USING: html.parser html.parser.analyzer html.parser.printer
http.client io kernel morse sequences splitting wrap.strings ;
1. Download the blog post and parse the HTML.
"https://publicpolicy.verizon.com/blog/entry/fccs-throwback-thursday-move-imposes-1930s-rules-on-the-internet"
http-get nip parse-html
2. Extract the morse code text from the post.
"blog" find-by-class-between
"p" find-between-first html-text
3. Split the morse code into words.
" " split-subseq
4. Parse each word’s morse code, joining and wrapping the text.

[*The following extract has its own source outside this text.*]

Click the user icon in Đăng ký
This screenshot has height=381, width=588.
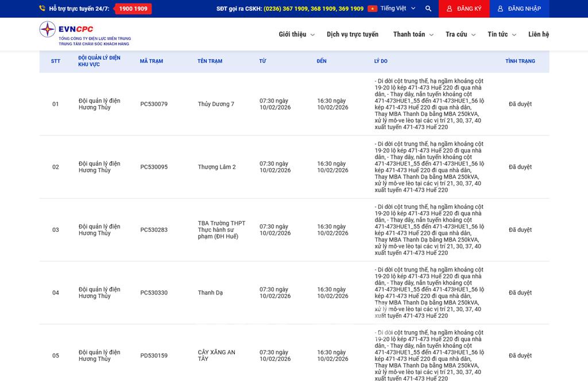[x=450, y=9]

[ morse> ] map " " join 60 wrap-string print
The result is:
today's decision by the fcc to encumber broadband internet
services with badly antiquated regulations is a radical
step that presages a time of uncertainty for consumers,
innovators and investors. over the past two decades
a bipartisan, light-touch policy approach unleashed
unprecedented investment and enabled the broadband internet
age consumers now enjoy. the fcc today chose to change
the way the commercial internet has operated since its
creation. changing a platform that has been so successful
should be done, if at all, only after careful policy
analysis, full transparency, and by the legislature, which
is constitutionally charged with determining policy. as a
result, it is likely that history will judge today's actions
as misguided. the fcc's move is especially regrettable
because it is wholly unnecessary. the fcc had targeted tools
available to preserve an open internet, but instead chose to
use this order as an excuse to adopt 300-plus pages of broad
and open-ended regulatory arcana that will have unintended
negative consequences for consumers and various parts of the
internet ecosystem for years to come. what has been and will
remain constant before, during and after the existence of
any regulations is verizon's commitment to an open internet
that provides consumers with competitive broadband choices
and internet access when, where, and how they want.